» Work instruction:
Every line below from the one containing "Click the Customer column header" through the one containing "Select the 疲劳指数 gauge dial" is to be printed exactly, with the pictures omitted.

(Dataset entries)

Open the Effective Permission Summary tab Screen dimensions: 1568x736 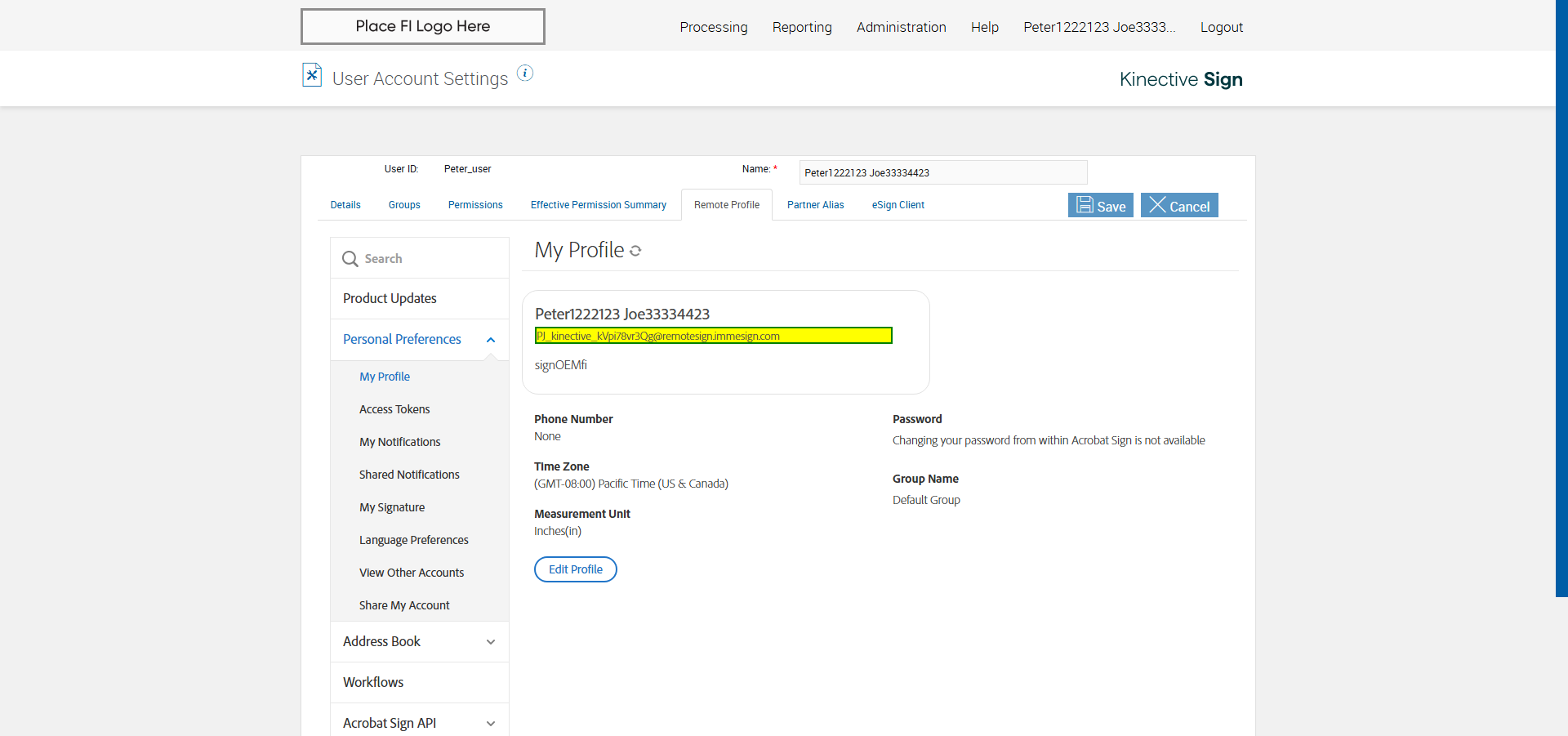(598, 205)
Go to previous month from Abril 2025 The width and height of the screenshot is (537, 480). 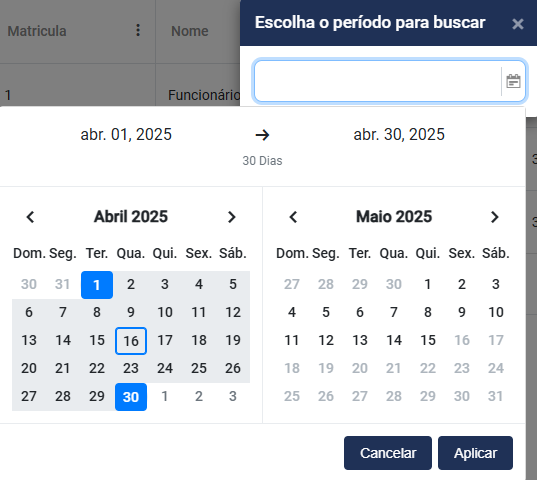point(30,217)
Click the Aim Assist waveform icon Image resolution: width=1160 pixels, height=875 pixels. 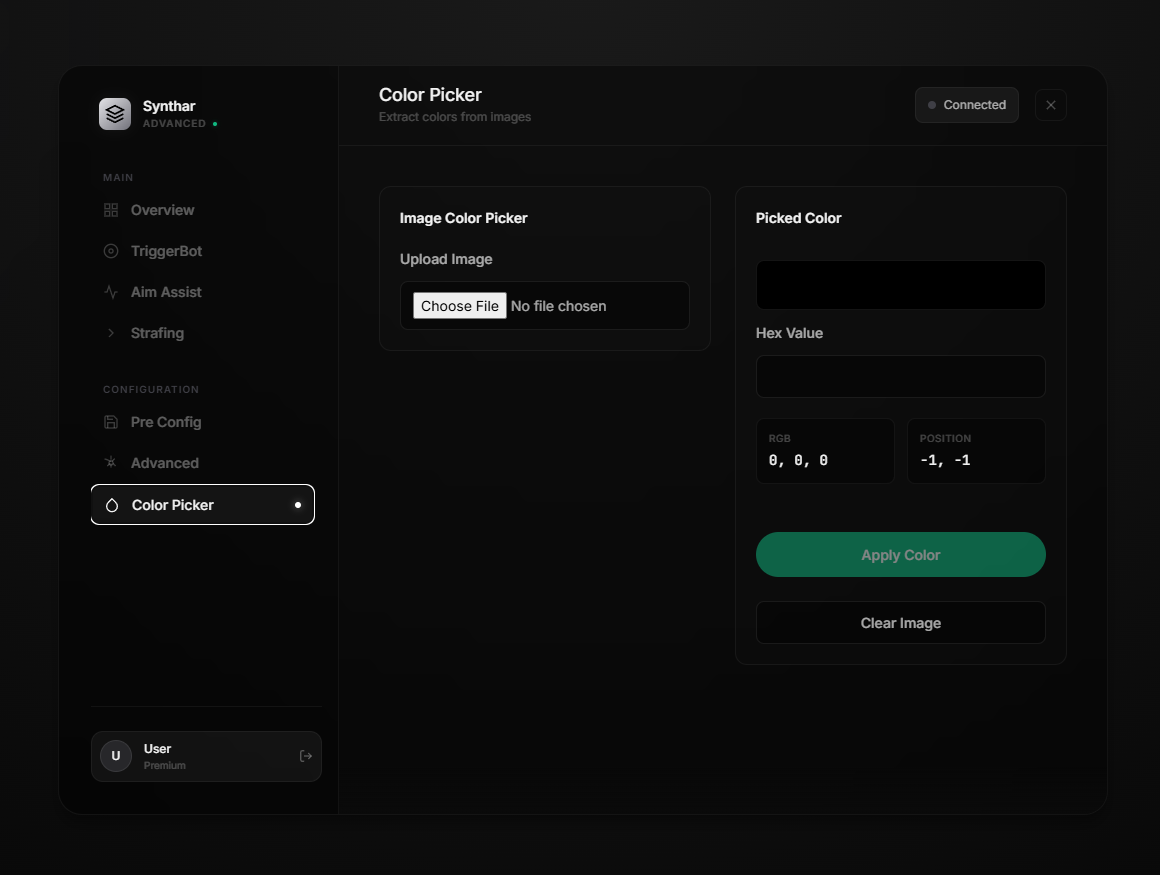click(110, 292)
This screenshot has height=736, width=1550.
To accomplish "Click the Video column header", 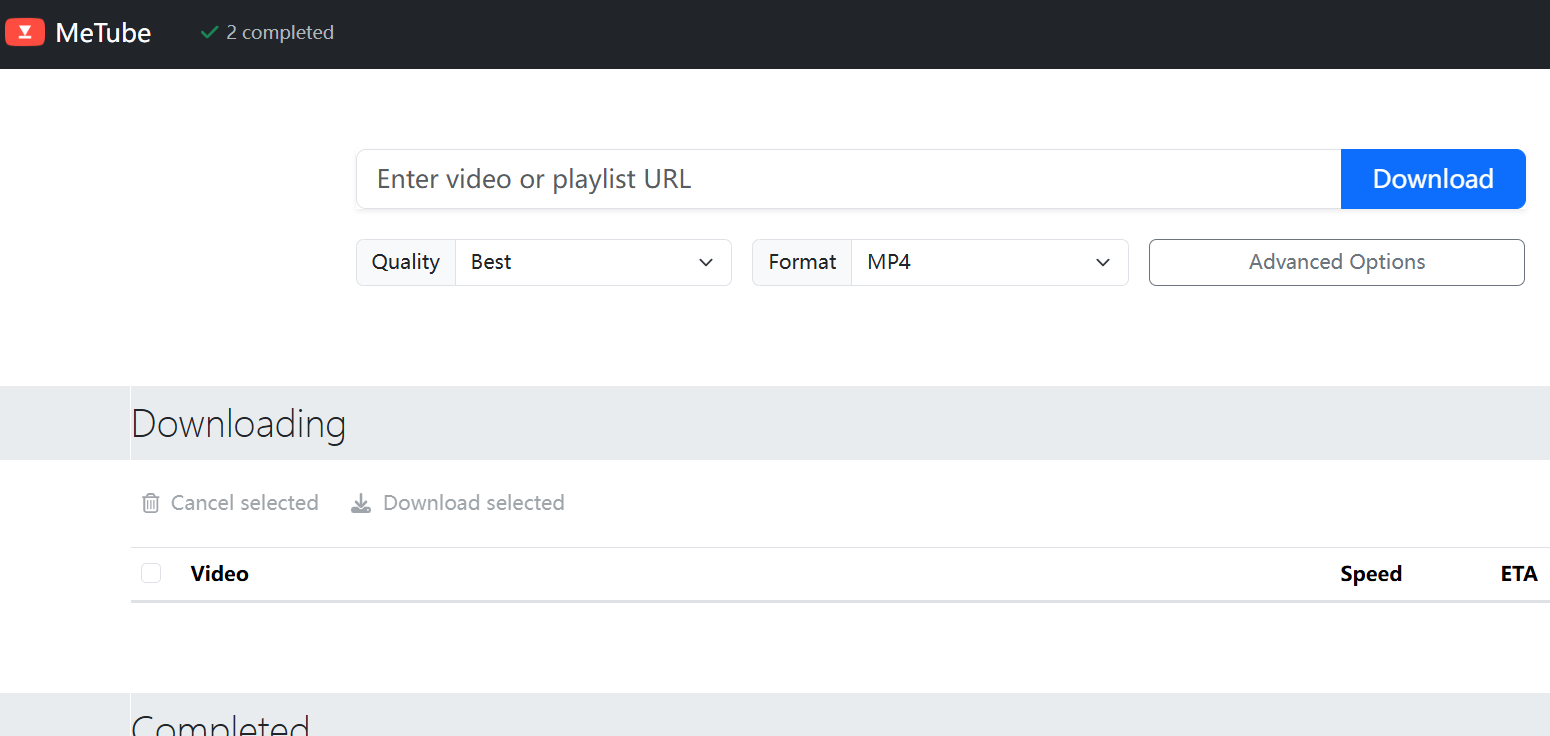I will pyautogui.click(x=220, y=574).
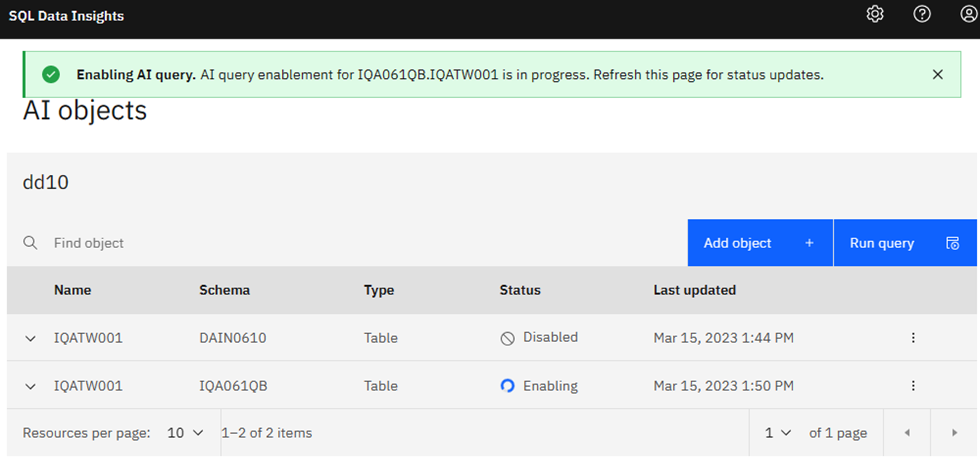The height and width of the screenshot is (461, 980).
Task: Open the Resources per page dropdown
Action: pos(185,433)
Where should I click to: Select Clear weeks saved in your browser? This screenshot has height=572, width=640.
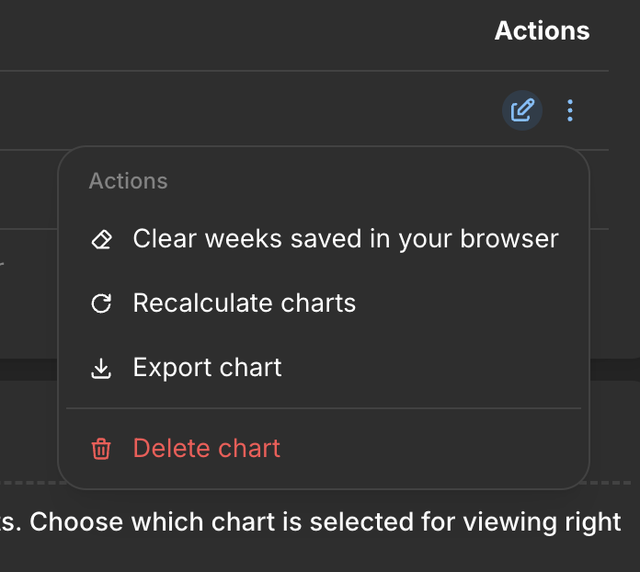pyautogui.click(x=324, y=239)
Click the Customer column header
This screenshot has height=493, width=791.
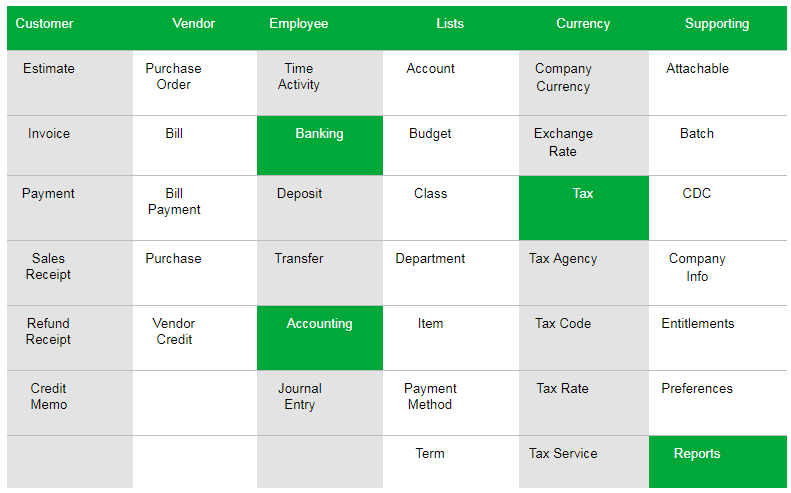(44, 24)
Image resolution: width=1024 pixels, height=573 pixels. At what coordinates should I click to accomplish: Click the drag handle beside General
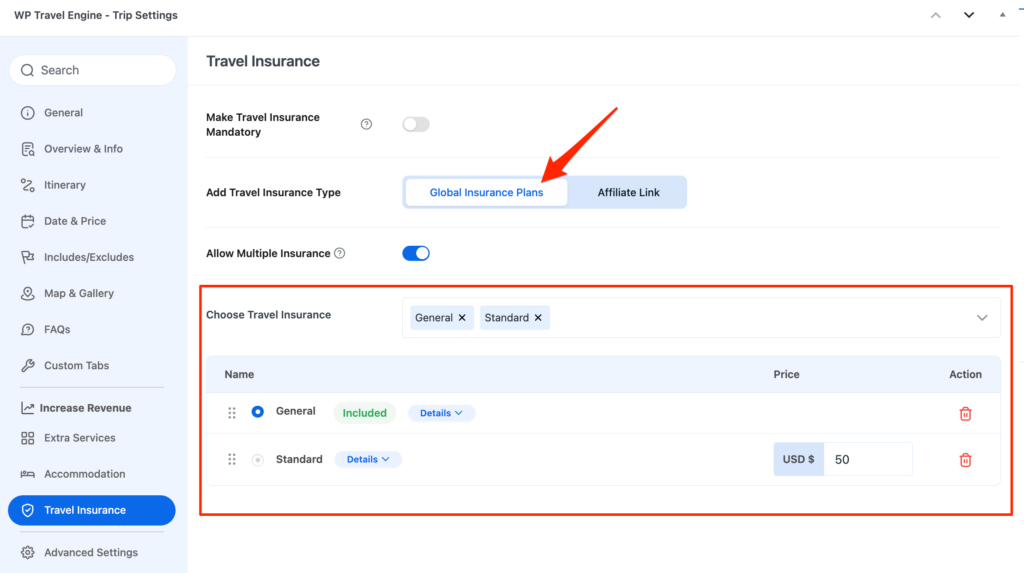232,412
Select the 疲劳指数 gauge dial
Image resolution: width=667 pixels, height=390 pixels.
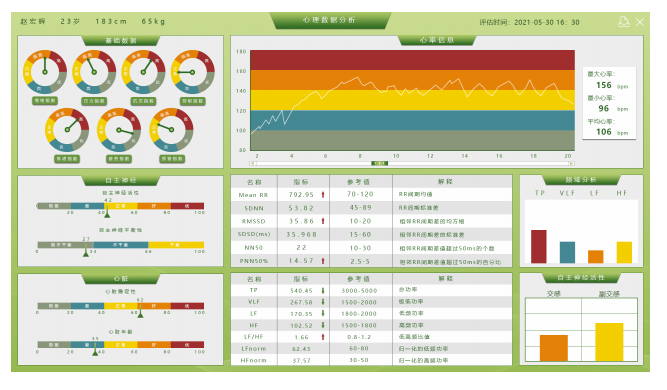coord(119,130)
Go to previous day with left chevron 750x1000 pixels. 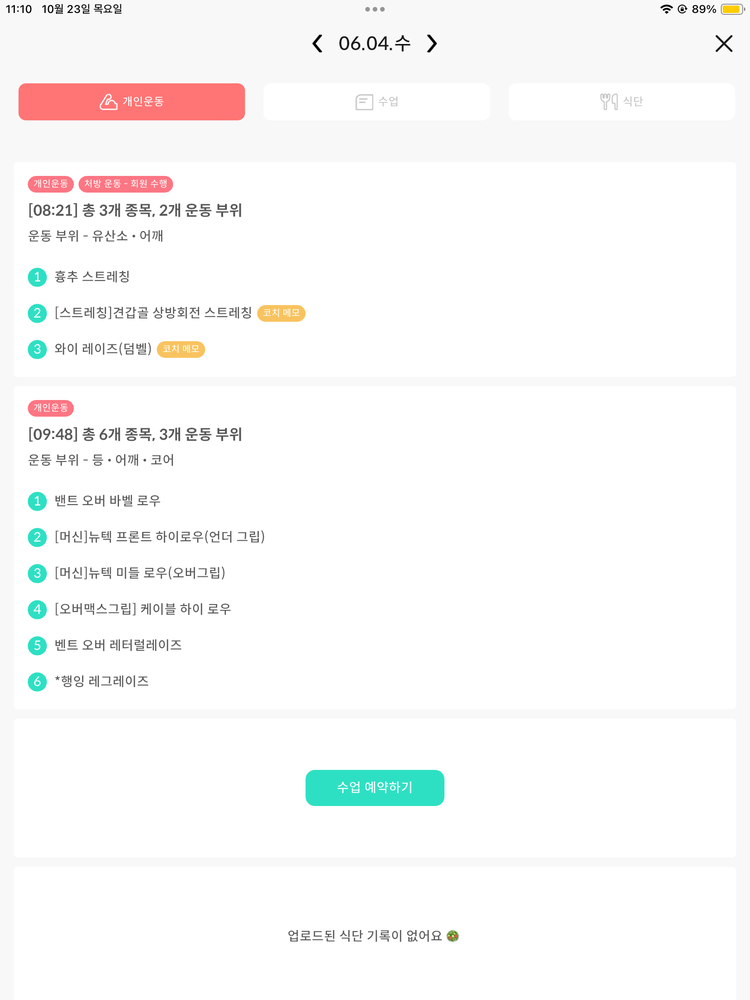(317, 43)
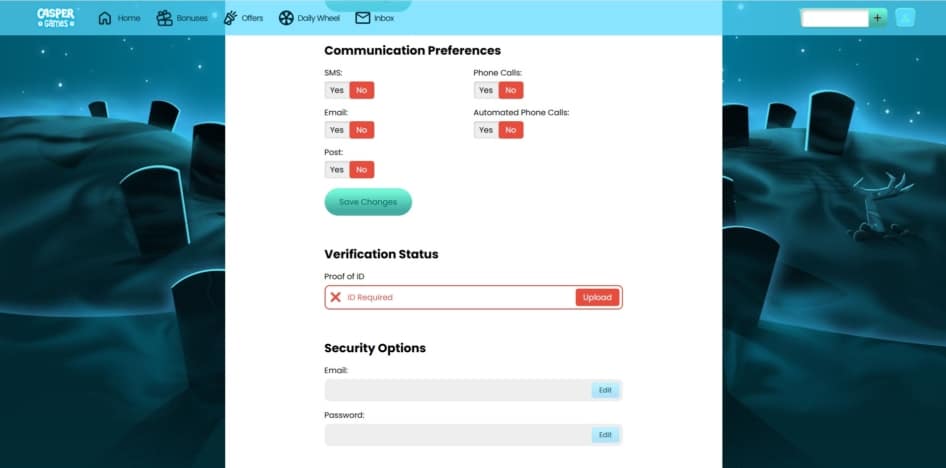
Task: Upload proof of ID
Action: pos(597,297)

» Solved problem:
Click the Customer column header
This screenshot has height=493, width=791.
(44, 24)
Image resolution: width=1024 pixels, height=573 pixels. At what coordinates should I click to accomplish: Click the drag handle beside General
232,412
Select the 疲劳指数 gauge dial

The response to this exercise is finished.